'Made in India' Drone Used to Transport COVID-19 Vaccines for First Time in South Asia - Video

© REUTERS / DADO RUVIC3D-printed small toy figurines, a syringe and vial labelled "coronavirus disease (COVID-19) vaccine" are seen in front of India flag
3D-printed small toy figurines, a syringe and vial labelled coronavirus disease (COVID-19) vaccine are seen in front of India flag - Sputnik International, 1920, 04.10.2021
Even though the COVID-19 vaccination drive has picked up pace in India, it is challenging to deliver vaccines to some regions. The federal government is making various efforts to provide the vaccines in such places.
The Health and Family Welfare Minister of India Mansukh Mandaviya on Monday launched the Indian Council of Medical Research’s (ICMR) vaccine delivery model --Drone Response and Outreach in North East (i-Drone) to facilitate COVID-19 vaccine delivery to tough and hard-to-reach terrains of the Northeast through drones.
The federal health minister said this is for the first time that a 'Made in India' drone has been used in South Asia to transport COVID-19 vaccines over an aerial distance of 15 km in 12-15 minutes. The drone covered the distance from Bishnupur district hospital to Loktak Lake, Karang Island in the Indian state of Manipur. The actual road distance between these locations is 26 km.

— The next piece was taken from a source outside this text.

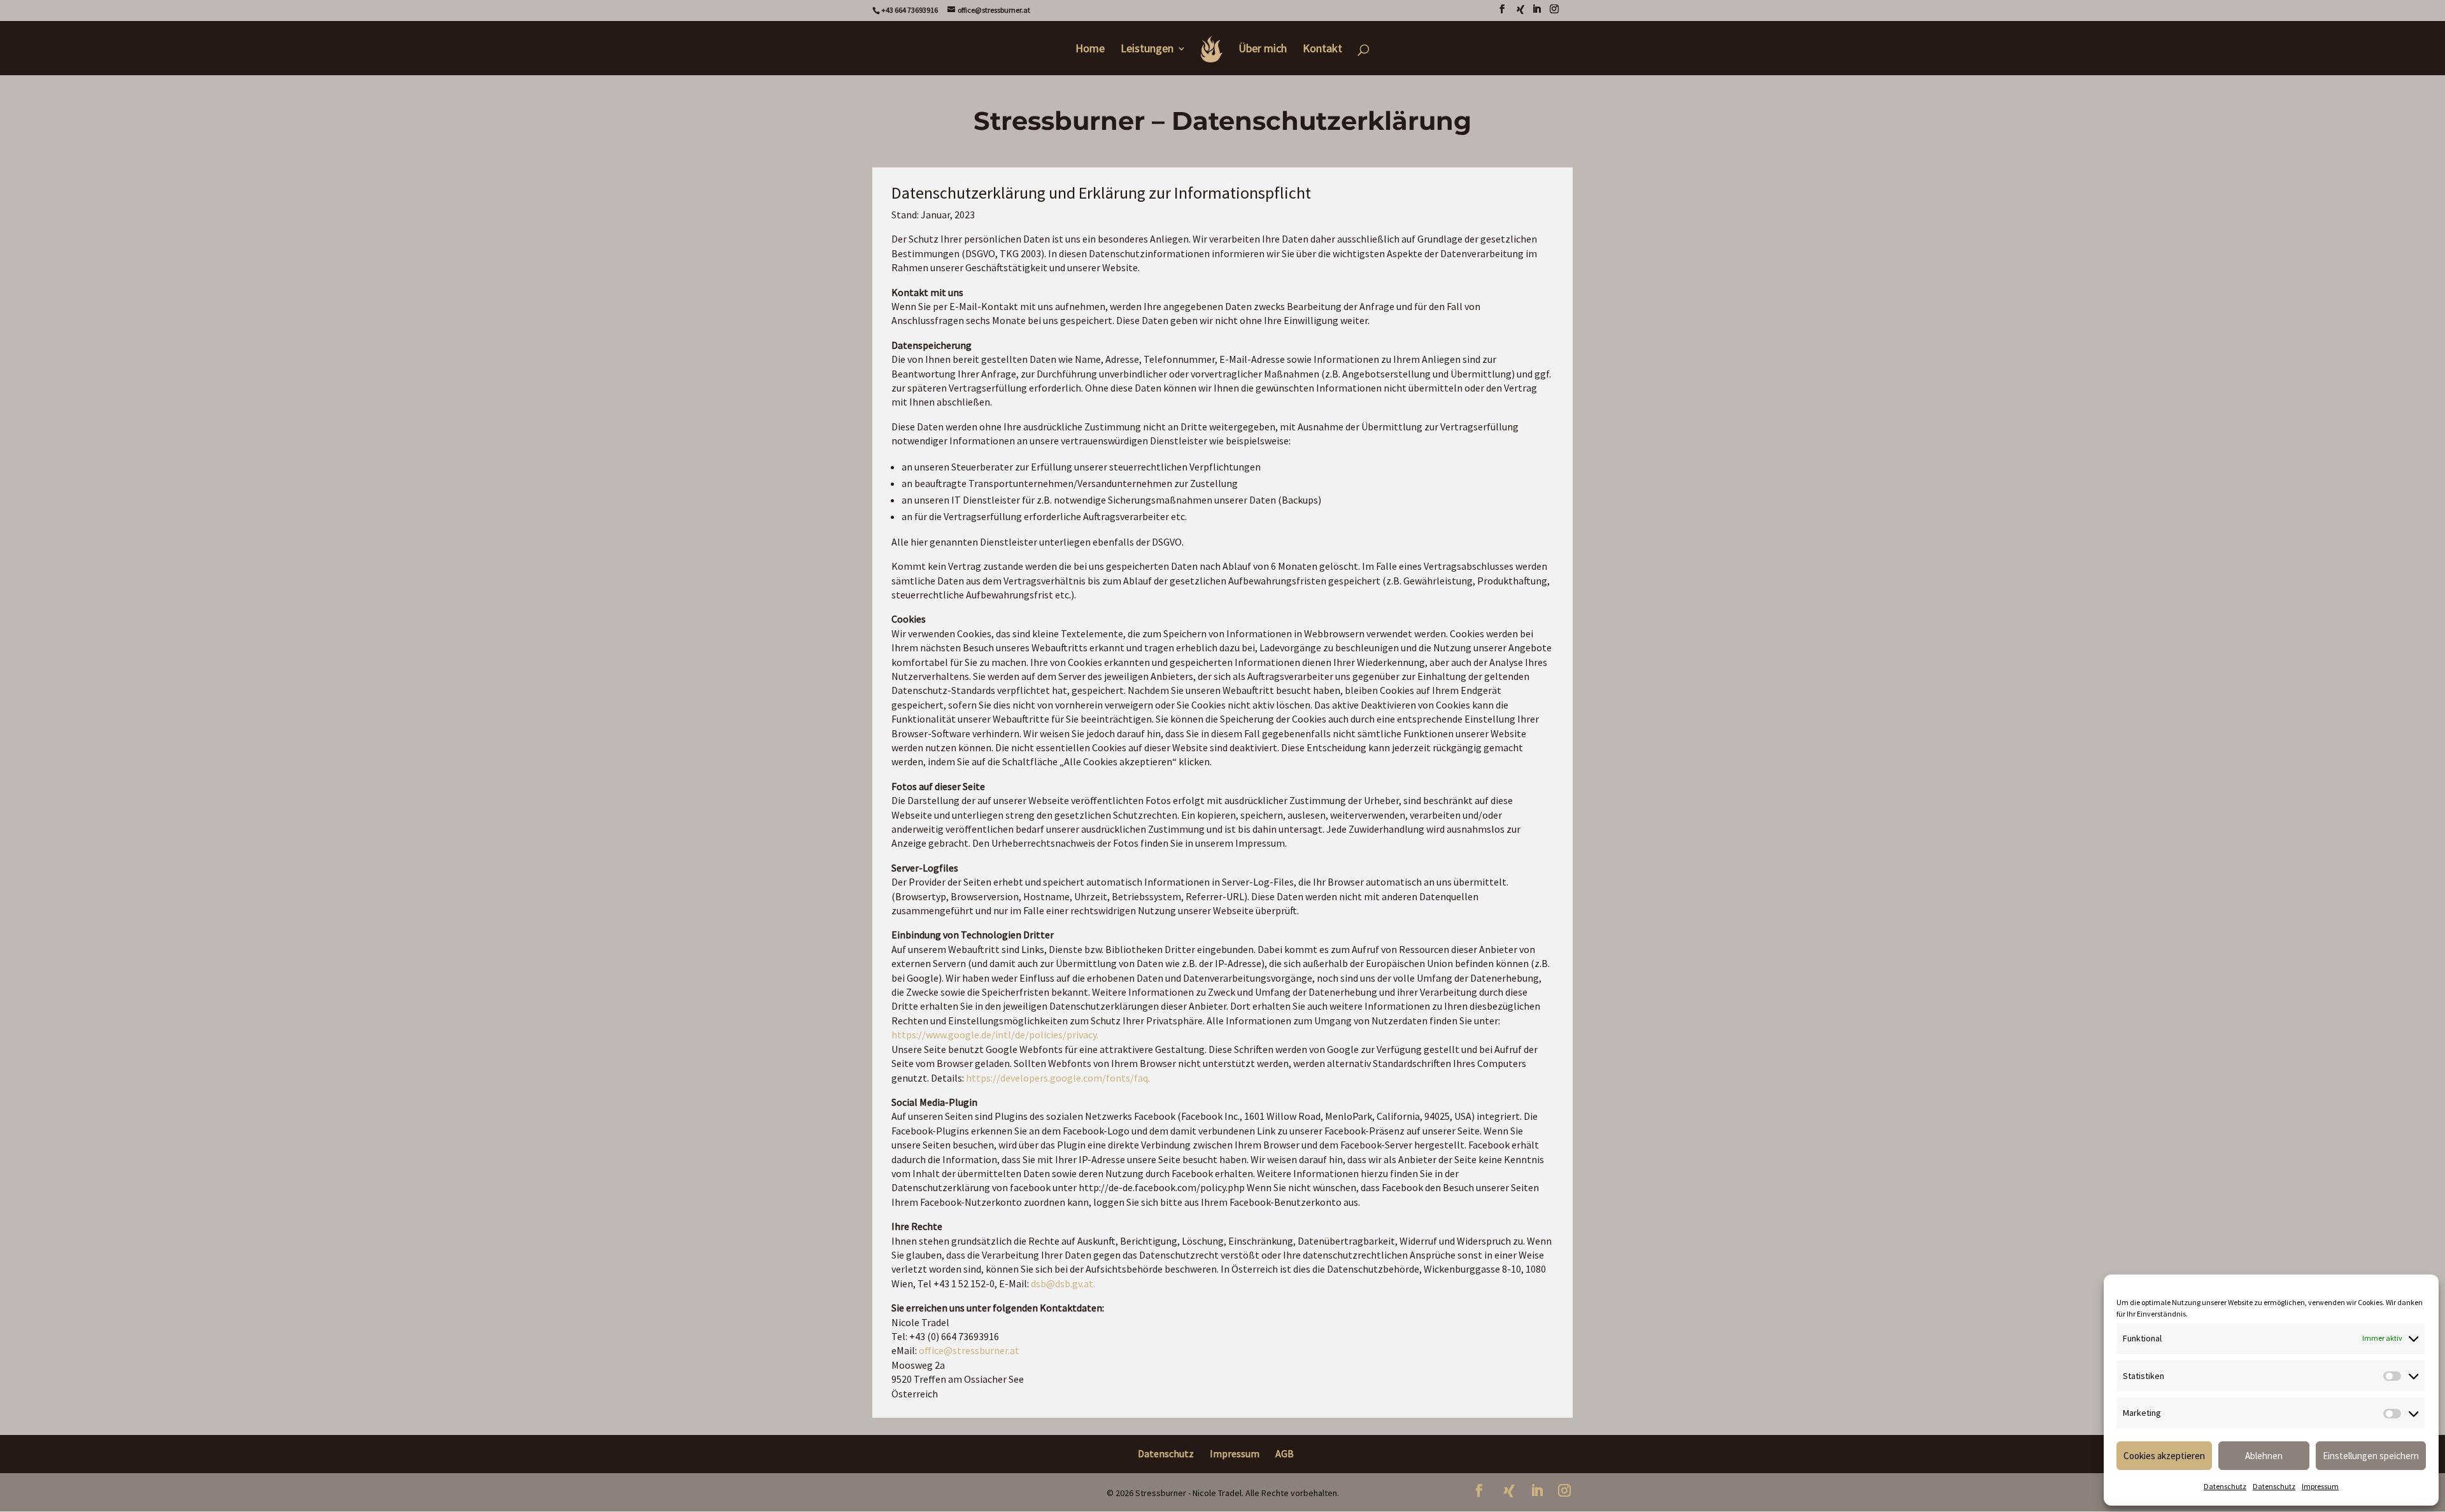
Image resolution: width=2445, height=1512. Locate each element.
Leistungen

“We can use drones in delivering important life-saving medicines, collecting blood samples. This technology can also be used in critical situations. This technology may prove a game-changer in addressing the challenges in health care delivery, particularly health supplies in difficult areas,” Mandaviya said.
ICMR conducted an initial study in collaboration with the Indian Institute of Technology (Kanpur), the country’s premier engineering institution, to test the capacity of drones to carry and transfer vaccines safely. The study was conducted in Manipur, Nagaland and Andaman and Nicobar.
These studies provided promising results on the basis of which the Federal Ministry of Civil Aviation (MoCA), Directorate General of Civil Aviation (DGCA) and other regulatory authorities granted permission to fly drones beyond the visual line of sight.